Day 237 of 365 Days of Writing Prompts: What toppings does your character top their ice-cream with?
Erin: Ha, silly question he thought. “I’m a purist. Plain vanilla.”
Shannon: Caramel, marshmallow fluff, pecans, brownie pieces and one gummy bear.
Define your character’s sweet tooth.
I awoke on my lumpy bed with an excruciating, pounding headache and a sense that I’d been elsewhere when I fell asleep, though I couldn’t quite place my last memories. Everything was a tad bit fuzzy and a few shades off-colour, but I was ecstatic to be home for some, innate reason. On the floor at the end of my bed were my books, haphazardly stacked and I was still wearing my school dress with the skirt now gently singed. As I sat up the world spun dizzyingly and I sucked in a few deep, bracing breaths before standing on wobbly legs.
Leaning against the wall to hang my head out the window, I watched a slow march of guards again making their way through the town; though this time they didn’t appear to be discriminating who they spoke to. I eyed a young man with a helmet a couple sizes too big knocking on the door of the baker and handing her a scroll along with a small explanation. When she nodded curtly and shut the door, he grinned into the gruff face of a member of the old wing of guards.
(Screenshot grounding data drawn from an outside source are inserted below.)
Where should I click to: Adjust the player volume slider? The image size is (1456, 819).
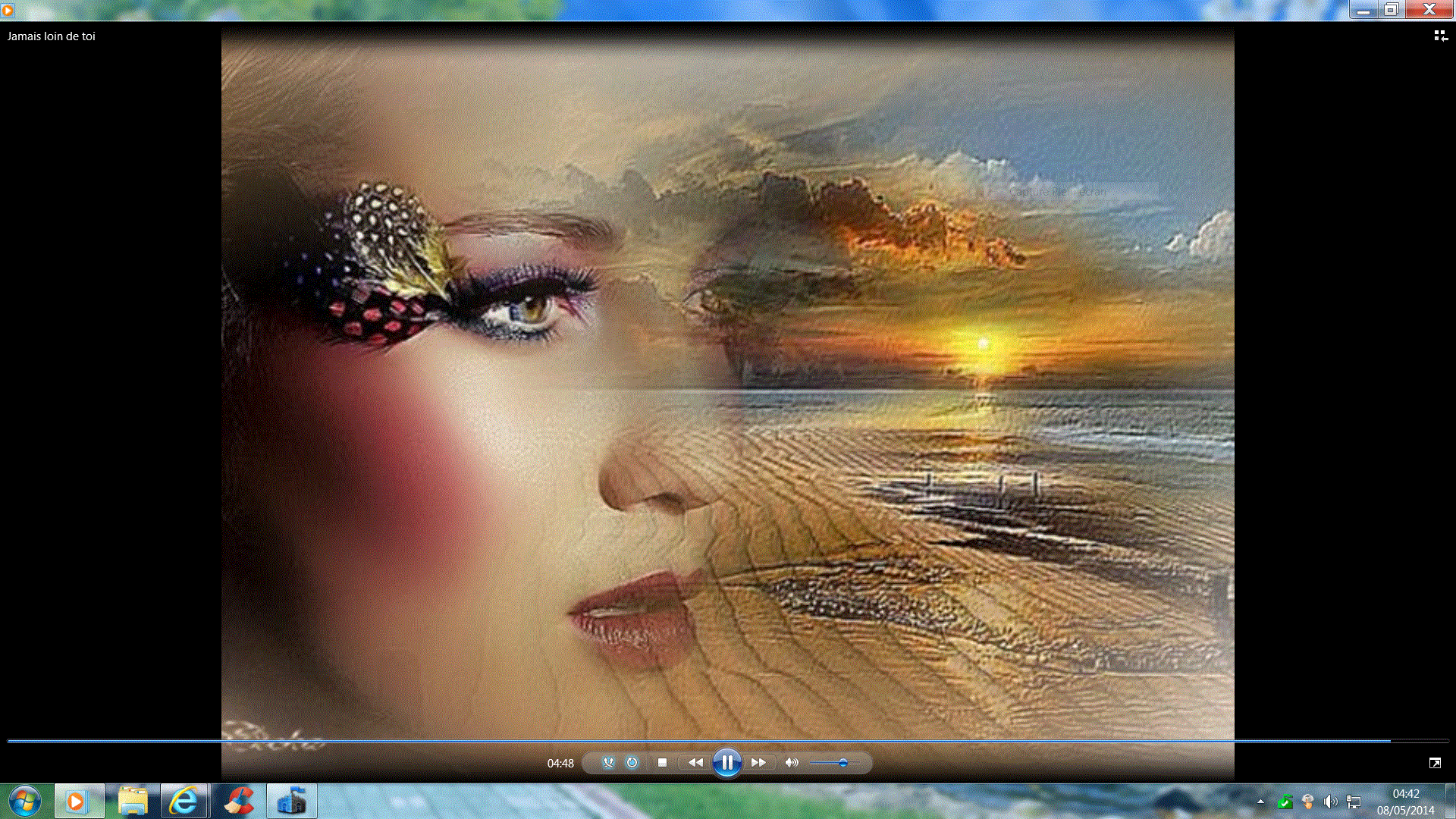pyautogui.click(x=843, y=763)
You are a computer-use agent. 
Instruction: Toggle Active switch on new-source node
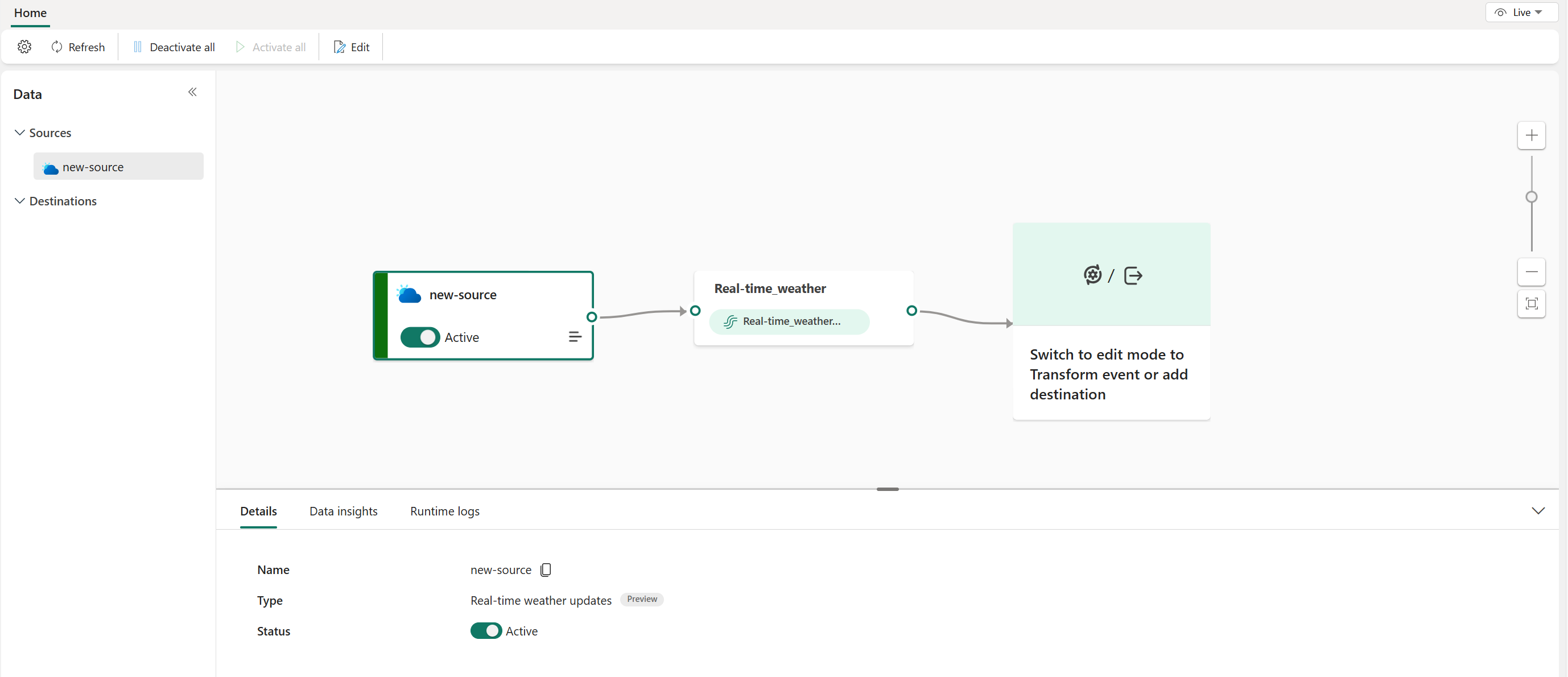point(420,337)
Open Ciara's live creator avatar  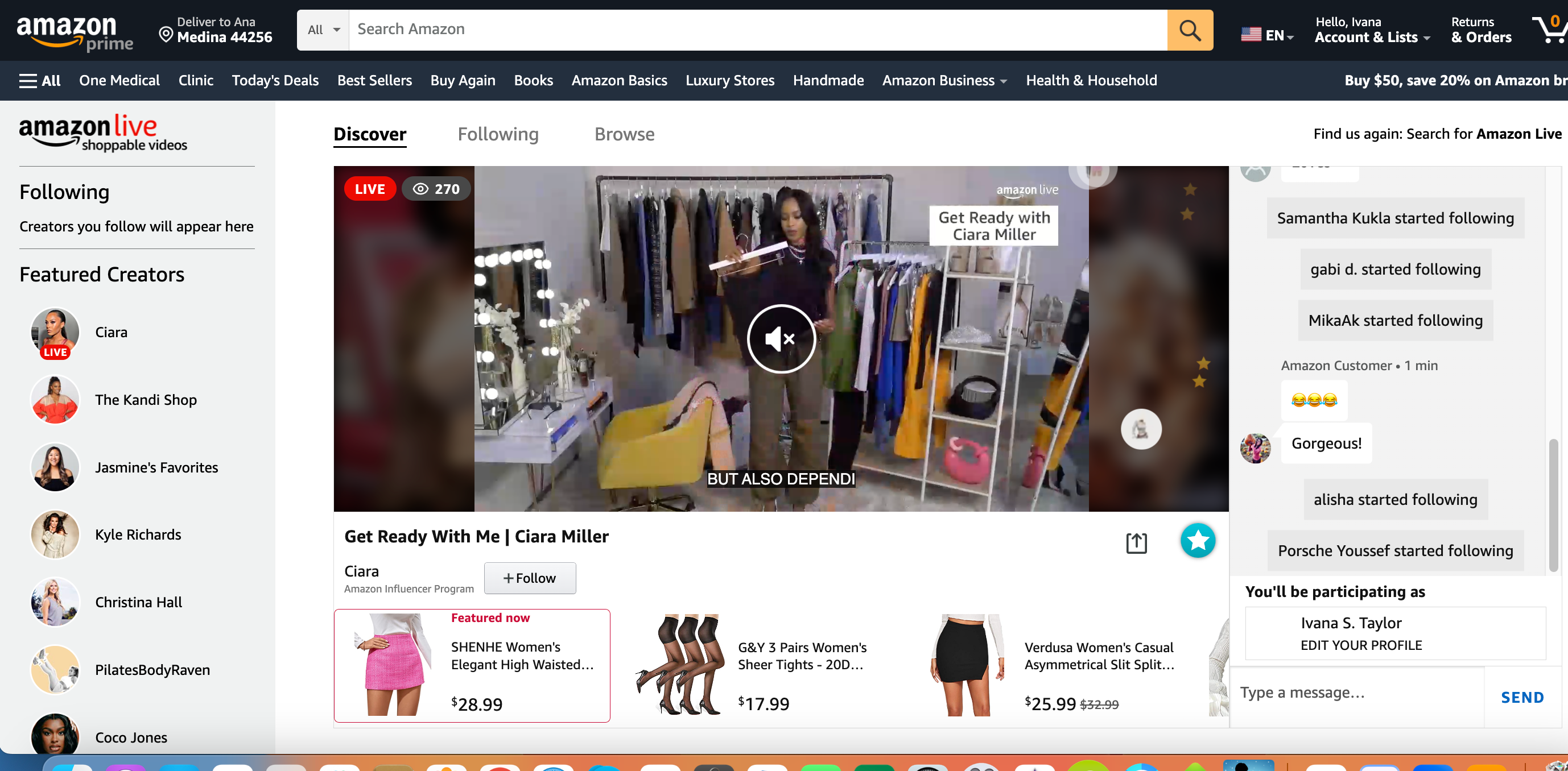click(55, 332)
His expression didn’t change as the young man snatched another scroll from the pile and headed to the next house. Down the way a bit was a second set of messengers knocking on doors without many pleasantries to speak of. With a last glance out the window, I threw on a shawl and sprinted down the stairs to answer the door before either of the guards woke my mother up.
I yanked it open just before the young man knocked; setting his cheeks on fire and his lips a stutter. After a few seconds of uncertainty, he smiled shyly and muttered, “Hi, uh, Miss Umbra, I am from the, uh, the Royal Guard Training program and you and your, uhm, you and your family have been requested to, uh, to, to, come up to the castle for the opening ceremony tonight.” With glittering eyes, he held out a scroll tied with a purple velvet ribbon, bouncing on his heels.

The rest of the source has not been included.